Ils y croyaient encore. Jeudi soir, lors de la fermeture des bureaux de vote, les europhiles britanniques se sont couchés confiants en regardant le dernier sondage qui donnait le camp du « Brimain » (celui du maintien dans l'Union européenne) gagnant. Le réveil a dû être beaucoup plus dur. Le « Brexit» est finalement sorti vainqueur des urnes ce vendredi matin (51,9% des électeurs ont voté pour le « leave ») et le premier ministre David Cameron, qui avait utilisé cette promesse de référendum pour conquérir les voix eurosceptiques avant de faire campagne pour le « remain », vient d'annoncer sa démission.
Il y a un an, une telle issue paraissait encore impensable. Mais, depuis quelques mois, le camp du Brexit, affaibli par la mise en cause de David Cameron dans le scandale du Panama Papers, n'avait cessé de gagner du terrain. Et l'entrée en campagne du très populaire et très fantasque ex-maire de Londres, Boris Johnson, qui a soutenu de tout son poids politique et médiatique la rupture avec l'Union, a renforcé ce mouvement.
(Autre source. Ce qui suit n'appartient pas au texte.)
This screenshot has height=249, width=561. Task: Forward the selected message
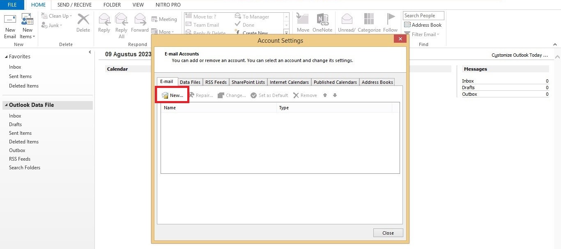[140, 23]
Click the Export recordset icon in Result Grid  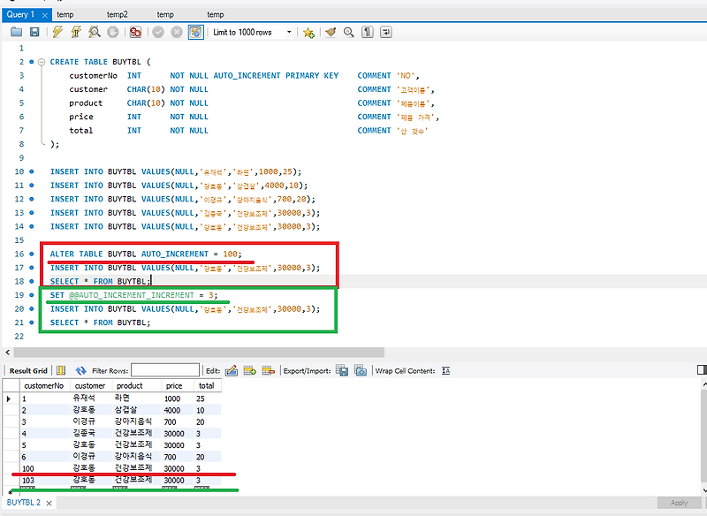pos(341,369)
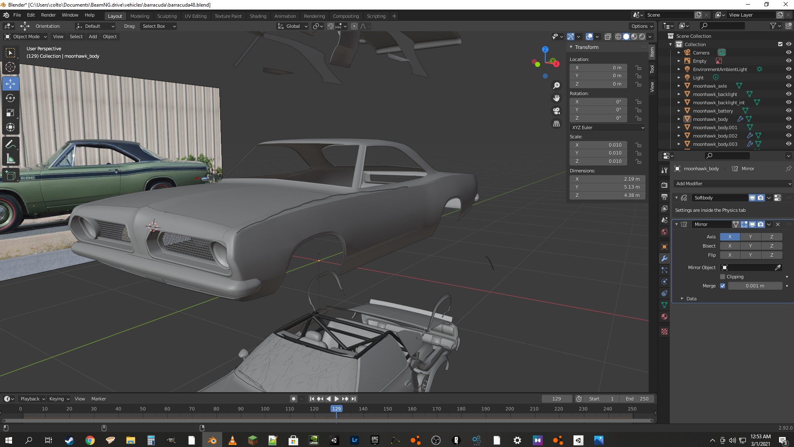Click the Add Cube tool icon
This screenshot has width=794, height=447.
click(x=10, y=176)
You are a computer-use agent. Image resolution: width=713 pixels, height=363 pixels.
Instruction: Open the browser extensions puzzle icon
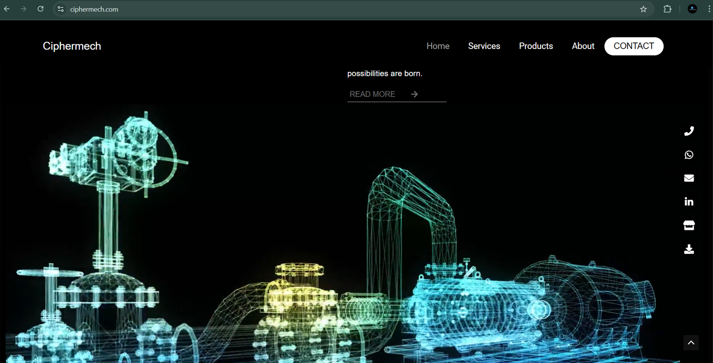click(667, 9)
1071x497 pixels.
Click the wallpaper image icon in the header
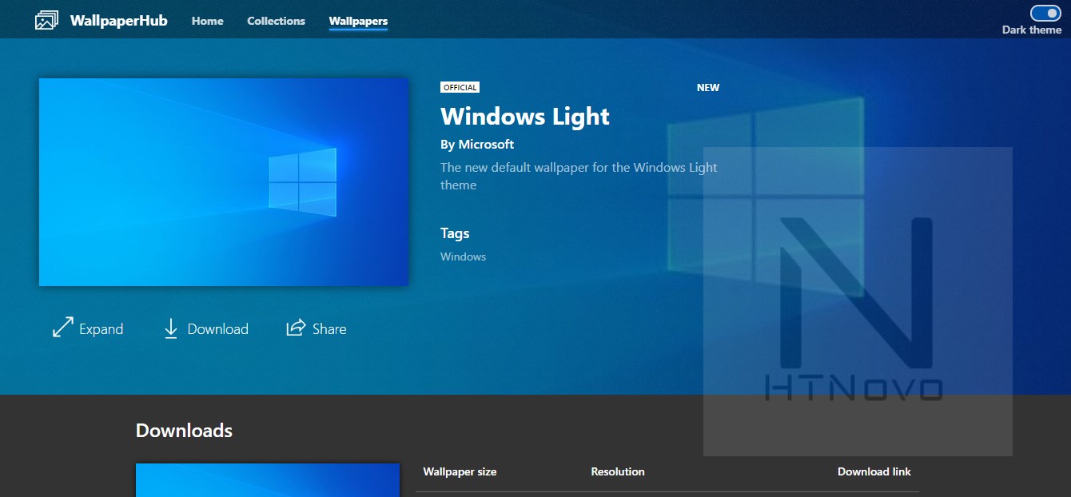click(x=46, y=18)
Il est vrai que ce résultat ne tombe pas du ciel : nos amis britanniques n'ont jamais porté l'Union dans leur cœur. A peine entrés dans la Communauté économique européenne, ils organisaient déjà un référendum pour en sortir. Depuis, leurs griefs se sont accumulés (trop de réglementation, trop de migrants, trop de coûts de fonctionnement) et l'Europe était depuis longtemps montrée du doigt comme la cause de tous les maux.
A première vue, leur défection n'a aucune raison de nous réjouir. D'abord parce que le Royaume-Uni était un membre important de l'Union, contributeur net au budget de Bruxelles, ainsi qu'une puissance diplomatique et militaire de premier plan, difficilement remplaçable, surtout en ces temps troublés. "Dans une période de tempête, il n'est pas bon qu'un membre de l'équipe se désolidarise", regrette Guillaume Klossa, président du think tank EuropaNova.
Ensuite parce que nos voisins d'outre-Manche risquent de subir une catastrophe économique, et qu'il n'est jamais réjouissant de voir l'un de ses partenaires commerciaux souffrir. "Pour les Anglais, l'ajustement causé par une sortie du marché unique sera très douloureux", prévient Patrick Artus, chef économiste chez Natixis.
Ce Brexit ouvre en effet une longue période d'incertitude, car il va leur falloir renégocier un accord de libre-échange avec l'Union européenne. Si, au bout de deux ans, aucun compromis n'est trouvé, les traités actuels cesseront de s'appliquer, à moins que les pays européens ne décident à l'unanimité de les prolonger. Connaissant l'habitude de nos dirigeants de s'enliser dans les négociations à Bruxelles, ce scénario du pire ne serait guère étonnant : selon de nombreux experts, l'affaire pourrait traîner pendant une décennie !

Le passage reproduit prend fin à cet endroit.